Bukan itu maksud hamba, tuan puteri, sahut Raden Wiralodra, seperti telah kukatakan, siapapun boleh menetap disini, Bumi disini seperti juga bumi yang lain adalah pemberian Tuhan untuk manusia, termasuk kita, janganlah tuan puteri berkecil hati. Maksud hamba hanya ingin menyaksikan dengan mata kepala sendiri, bagaimana cara tuan puteri menghadapi Eyang Pangeran Guru dan murid-muridnya, dan untuk itu hamba memberikan izin:.
Nyi Endang Darma menjawab “Jika demikian titah tuan hamba, hamba akan menjunjungnya, hanya saja hamba memohon dengan sepenuh hati agar persyaratan yang tuan hamba sebutkan tadi ditiadakan saja dan hamba mohon maaf sebelumnya, jika nanti terjadi hal-hal yang kurang senonoh dan tidak berkenan di hati tuan hamba”.

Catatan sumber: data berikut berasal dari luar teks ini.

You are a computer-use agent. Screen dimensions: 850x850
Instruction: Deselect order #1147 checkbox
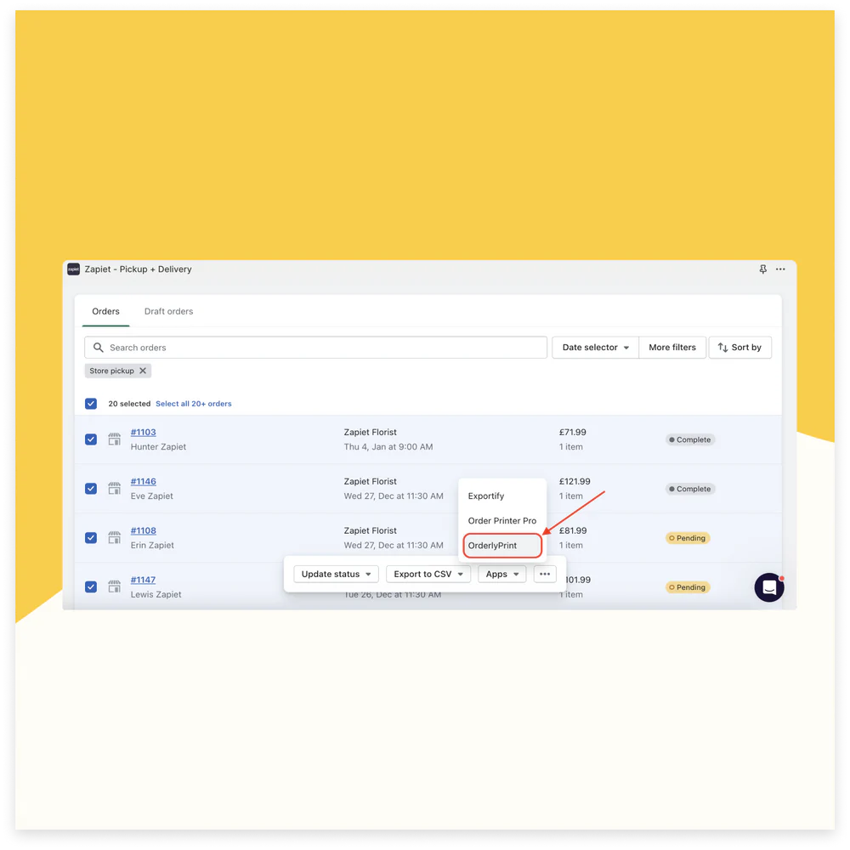coord(91,587)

Selesai mengucapkan kata-kata itu Nyi Endang segera menyembah keluar menuju ke alun-alun. Pertama yang keluar sebagai penantang adalah Raden Tanujaya. Manakala ia sudah berhadapan dengan Nyi Endang Darma, berkatalah ia “Wahai wanita yang cantik rupawan, ketahuilah bahwa yang berdiri di hadapan tuan puteri adalah Tanujaya. Marilah kita bermain, jika tuan puteri kalah, maka tuan puteri harus menyerah untuk menjadi isteri hamba”.
Tanpa berkata sepatah kata pun Nyi Endang Darma bagaikan burung sikatan menerjang Raden Tanujaya sambil memukul dadanya. Raden Tanujaya laksana disambar petih jatuh tunggang langgang, tidak sadarkan diri.

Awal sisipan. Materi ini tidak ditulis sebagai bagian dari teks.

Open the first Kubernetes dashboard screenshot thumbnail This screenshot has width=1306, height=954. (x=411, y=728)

Raden Tanujiwa yang melihat saudaranya jatuh terpelanting dan tidak sadar, dalam hatinya ia berkata “celaka kalau begini naga-naganya, akan tetapi ia tak sanggup menanggung malu kalau ia tidak maju menggantikan kakaknya.
Maka iapun keluar ke arena sambil bekata “Hai Nyi Endang Darma, kiranya tuan puteri benar-benar sakti mandaraguna, cobalah kini Raden Tanujiwa. Laksana banteng Ketaton Raden Tanujiwa menyerang Nyi Endang Darma dengan cara membabi buta. Secepat kilat Nyi Endang Darma mengelak ke samping sambil mengayunkan tinjunya yang tepat mengenai dada Raden Tanujiwa.

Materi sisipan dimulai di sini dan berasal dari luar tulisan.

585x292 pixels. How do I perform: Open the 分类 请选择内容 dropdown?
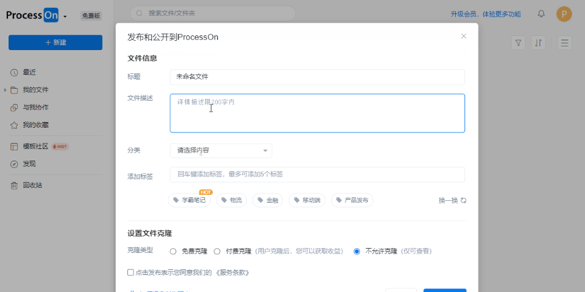pos(221,150)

Akibatnya parah, berbeda dengan kakaknya yang jatuh terpelanting hingga tidak sadar, Raden Tanujiwa laksana kertas ditiup angin, terbang melayang jatuh dihadapan kakaknya Raden Wiralodra seperti sengaja dibuat demikian sebagai pemberitahuan bahwa anak muda yang masih hijau itu bukanlah lawannya.
Raden Wiralodra tersenyum geli melihat hal ikhwal saudaranya yang menganggap bahwa semua wanita itu adalah makhluk lemah yang bisa diperlakukan semaunya saja, maka ia pun berkata “Hai dinda, sungguh tak kusangka bahwa adinda bisa dikalahkan dengan begitu mudahnya oleh seorang perempuan. Alangkah malunya hati hamba membawa jago jauh-jauh dari Bagelen, datang kesini dapat dikalahkan oleh ayam betina hanya dengan satu kali pukulan saja.
Dikutip dari Sejarah Kedatangan Wiralodra di Indramayu Karya H. A. Dasuki (Tahun 1977).